## Work instruction
Identify every line in the records below that contains the word "September", and copy each of those lines.

## Input material

= = = = = = =

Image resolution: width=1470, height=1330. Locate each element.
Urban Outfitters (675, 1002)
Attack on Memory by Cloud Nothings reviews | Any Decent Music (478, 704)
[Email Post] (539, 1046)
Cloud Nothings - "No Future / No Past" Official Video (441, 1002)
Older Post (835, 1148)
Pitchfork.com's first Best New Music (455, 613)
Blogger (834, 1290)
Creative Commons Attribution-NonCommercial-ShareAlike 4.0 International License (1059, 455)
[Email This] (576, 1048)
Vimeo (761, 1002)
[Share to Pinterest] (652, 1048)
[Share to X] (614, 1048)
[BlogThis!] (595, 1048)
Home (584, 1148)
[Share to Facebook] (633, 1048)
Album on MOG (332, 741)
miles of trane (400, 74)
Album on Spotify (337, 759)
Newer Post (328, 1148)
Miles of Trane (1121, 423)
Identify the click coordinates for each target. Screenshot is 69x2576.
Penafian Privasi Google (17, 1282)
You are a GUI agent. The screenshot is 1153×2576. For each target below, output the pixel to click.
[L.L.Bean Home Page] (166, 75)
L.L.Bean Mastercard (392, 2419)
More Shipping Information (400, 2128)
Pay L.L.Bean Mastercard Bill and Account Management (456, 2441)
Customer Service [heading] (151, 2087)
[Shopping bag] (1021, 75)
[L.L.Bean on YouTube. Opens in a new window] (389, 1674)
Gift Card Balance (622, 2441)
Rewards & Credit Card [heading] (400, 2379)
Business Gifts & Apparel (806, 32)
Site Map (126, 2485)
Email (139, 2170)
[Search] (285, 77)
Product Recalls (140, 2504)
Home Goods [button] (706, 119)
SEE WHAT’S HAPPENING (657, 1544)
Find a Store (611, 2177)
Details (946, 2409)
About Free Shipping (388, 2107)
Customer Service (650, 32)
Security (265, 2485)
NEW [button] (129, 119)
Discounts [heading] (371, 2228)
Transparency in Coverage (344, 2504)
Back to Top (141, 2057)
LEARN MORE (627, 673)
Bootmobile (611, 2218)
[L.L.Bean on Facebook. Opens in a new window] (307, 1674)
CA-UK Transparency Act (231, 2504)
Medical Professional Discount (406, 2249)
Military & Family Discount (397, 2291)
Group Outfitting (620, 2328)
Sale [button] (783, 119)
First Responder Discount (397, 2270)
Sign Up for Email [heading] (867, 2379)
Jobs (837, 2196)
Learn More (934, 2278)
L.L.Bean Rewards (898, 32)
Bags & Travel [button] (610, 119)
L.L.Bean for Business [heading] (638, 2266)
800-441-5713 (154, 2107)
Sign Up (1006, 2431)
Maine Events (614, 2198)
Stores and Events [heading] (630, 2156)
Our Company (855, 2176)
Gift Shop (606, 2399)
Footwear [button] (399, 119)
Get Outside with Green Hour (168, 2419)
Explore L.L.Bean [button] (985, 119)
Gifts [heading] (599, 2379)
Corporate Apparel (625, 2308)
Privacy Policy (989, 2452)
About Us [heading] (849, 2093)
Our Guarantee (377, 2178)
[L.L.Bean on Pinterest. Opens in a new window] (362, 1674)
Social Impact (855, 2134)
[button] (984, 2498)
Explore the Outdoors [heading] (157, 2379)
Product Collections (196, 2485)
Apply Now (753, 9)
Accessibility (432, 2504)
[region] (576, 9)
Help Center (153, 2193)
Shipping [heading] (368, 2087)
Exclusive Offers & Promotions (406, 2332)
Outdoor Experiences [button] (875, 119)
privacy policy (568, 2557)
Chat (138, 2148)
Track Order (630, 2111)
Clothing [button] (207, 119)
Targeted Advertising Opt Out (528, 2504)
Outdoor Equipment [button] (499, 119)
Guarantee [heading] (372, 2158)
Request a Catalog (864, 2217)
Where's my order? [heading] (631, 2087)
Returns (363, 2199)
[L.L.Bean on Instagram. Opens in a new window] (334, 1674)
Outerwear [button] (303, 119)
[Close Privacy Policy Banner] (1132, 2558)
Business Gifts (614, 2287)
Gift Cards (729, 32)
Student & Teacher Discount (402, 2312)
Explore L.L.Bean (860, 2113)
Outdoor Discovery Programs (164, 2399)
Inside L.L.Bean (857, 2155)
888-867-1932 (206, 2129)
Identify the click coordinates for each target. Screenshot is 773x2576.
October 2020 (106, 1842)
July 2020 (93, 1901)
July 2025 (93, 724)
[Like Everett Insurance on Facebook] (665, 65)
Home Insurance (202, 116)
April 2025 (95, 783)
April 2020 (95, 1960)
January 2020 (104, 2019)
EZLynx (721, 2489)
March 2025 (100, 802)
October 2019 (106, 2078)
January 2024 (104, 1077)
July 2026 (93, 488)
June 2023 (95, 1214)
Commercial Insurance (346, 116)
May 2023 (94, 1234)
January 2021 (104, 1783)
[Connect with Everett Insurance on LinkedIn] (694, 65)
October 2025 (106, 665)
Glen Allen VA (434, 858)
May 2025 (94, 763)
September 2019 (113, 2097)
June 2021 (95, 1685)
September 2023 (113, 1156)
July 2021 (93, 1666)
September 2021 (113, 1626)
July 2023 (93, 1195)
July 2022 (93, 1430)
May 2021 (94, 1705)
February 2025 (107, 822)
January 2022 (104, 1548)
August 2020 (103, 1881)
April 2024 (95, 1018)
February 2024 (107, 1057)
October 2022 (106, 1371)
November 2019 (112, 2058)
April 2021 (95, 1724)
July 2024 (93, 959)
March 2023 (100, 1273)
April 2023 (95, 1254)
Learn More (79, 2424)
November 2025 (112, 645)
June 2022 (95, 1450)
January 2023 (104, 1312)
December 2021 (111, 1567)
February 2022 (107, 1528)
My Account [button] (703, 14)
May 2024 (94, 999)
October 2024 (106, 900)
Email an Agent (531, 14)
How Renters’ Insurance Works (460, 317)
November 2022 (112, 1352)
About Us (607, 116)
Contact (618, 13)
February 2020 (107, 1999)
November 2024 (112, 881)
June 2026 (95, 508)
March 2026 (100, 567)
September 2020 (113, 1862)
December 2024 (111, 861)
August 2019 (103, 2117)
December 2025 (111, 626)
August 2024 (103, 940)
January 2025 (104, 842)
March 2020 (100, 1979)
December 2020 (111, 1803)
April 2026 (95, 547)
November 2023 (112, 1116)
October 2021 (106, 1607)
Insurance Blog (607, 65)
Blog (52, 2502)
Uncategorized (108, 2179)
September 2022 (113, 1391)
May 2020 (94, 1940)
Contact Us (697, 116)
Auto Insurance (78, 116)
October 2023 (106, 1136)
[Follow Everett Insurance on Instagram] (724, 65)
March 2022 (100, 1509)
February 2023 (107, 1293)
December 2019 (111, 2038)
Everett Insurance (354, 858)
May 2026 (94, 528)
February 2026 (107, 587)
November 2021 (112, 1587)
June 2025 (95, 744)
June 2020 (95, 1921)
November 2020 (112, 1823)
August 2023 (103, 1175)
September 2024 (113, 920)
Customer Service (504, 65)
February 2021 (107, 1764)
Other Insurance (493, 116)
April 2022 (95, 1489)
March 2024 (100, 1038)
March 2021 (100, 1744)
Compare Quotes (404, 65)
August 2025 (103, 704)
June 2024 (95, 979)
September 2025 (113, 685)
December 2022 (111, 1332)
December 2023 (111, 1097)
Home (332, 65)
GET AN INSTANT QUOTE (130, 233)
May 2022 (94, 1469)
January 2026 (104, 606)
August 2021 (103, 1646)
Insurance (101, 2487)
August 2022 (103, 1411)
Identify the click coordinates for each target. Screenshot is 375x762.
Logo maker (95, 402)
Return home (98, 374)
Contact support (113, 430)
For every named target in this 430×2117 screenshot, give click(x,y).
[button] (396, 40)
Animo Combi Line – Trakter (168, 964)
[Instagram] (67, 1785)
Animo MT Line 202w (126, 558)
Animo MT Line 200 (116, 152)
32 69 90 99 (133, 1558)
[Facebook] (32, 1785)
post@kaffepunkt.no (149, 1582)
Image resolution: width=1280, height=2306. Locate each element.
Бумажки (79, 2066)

= = = = = = =

## Your response
September 2019 (113, 2097)
September 2023 (113, 1156)
September 2021 (113, 1626)
September 2020 (113, 1862)
September 2022 (113, 1391)
September 2024 (113, 920)
September 2025 (113, 685)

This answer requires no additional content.